Un romanzo dolce, autobiografico, più leggero e delicato di quel che si potrebbe pensare dato l'argomento, purtroppo gravato da una scrittura mediocre, pur rischiarata da qualche acuta osservazione e da diversi passaggi felici.
Il ritmo, però, manca, né è sufficiente l'introspezione: i personaggi appaiono a mala pena abbozzati, privi di profondità, di carattere.
Egualmente la vicenda è originale e propone un punto di vista diverso dal solito, peccato che ciò si si traduca nel resoconto piatto di una storia molto bella. A sprazzi la forza della trama riesce comunque ad emergere e ad avere il sopravvento (la scena del curato all'Excelsior, ad esempio), ma nel complesso l'opera si mantiene su un piano superficiale, evanescente. Più che alimentata dal desiderio di narrare, infatti, sembra un percorso autoterapico (e in parte lo è) volto esclusivamente a smaltire quanto si è stati costretti a vivere, a buttare fuori il veleno.

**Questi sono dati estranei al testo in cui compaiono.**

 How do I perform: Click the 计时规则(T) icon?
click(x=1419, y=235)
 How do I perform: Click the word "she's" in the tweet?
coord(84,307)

Certo, di indubbia potenza è l'immagine dell'infanzia rubata, per la dose massiccia di verità in essa contenuta. Per la sua ingiusta crudezza per quanto, in fin dei conti, possiamo dire che a Joseph e famiglia sia andata abbastanza bene, date le circostanze.
I piccoli protagonisti, così ardimentosi e tenaci, ci piacciono parecchio, eppure non arriviamo ad amarli, perché, anche se li accompagniamo per un bel pezzo di strada, non ci sembra di conoscerli e, di fatto, potrebbero essere due bambini in gamba qualunque costretti a destreggiarsi in circostanze fuori dall'ordinario.
La scrittura è semplice, ma poco stimolante, a tratti mi pareva di addormentarmici dentro.
In sintesi, a salvare il romanzo dall'oblio l'importanza della trama e della vicenda storica che la supporta.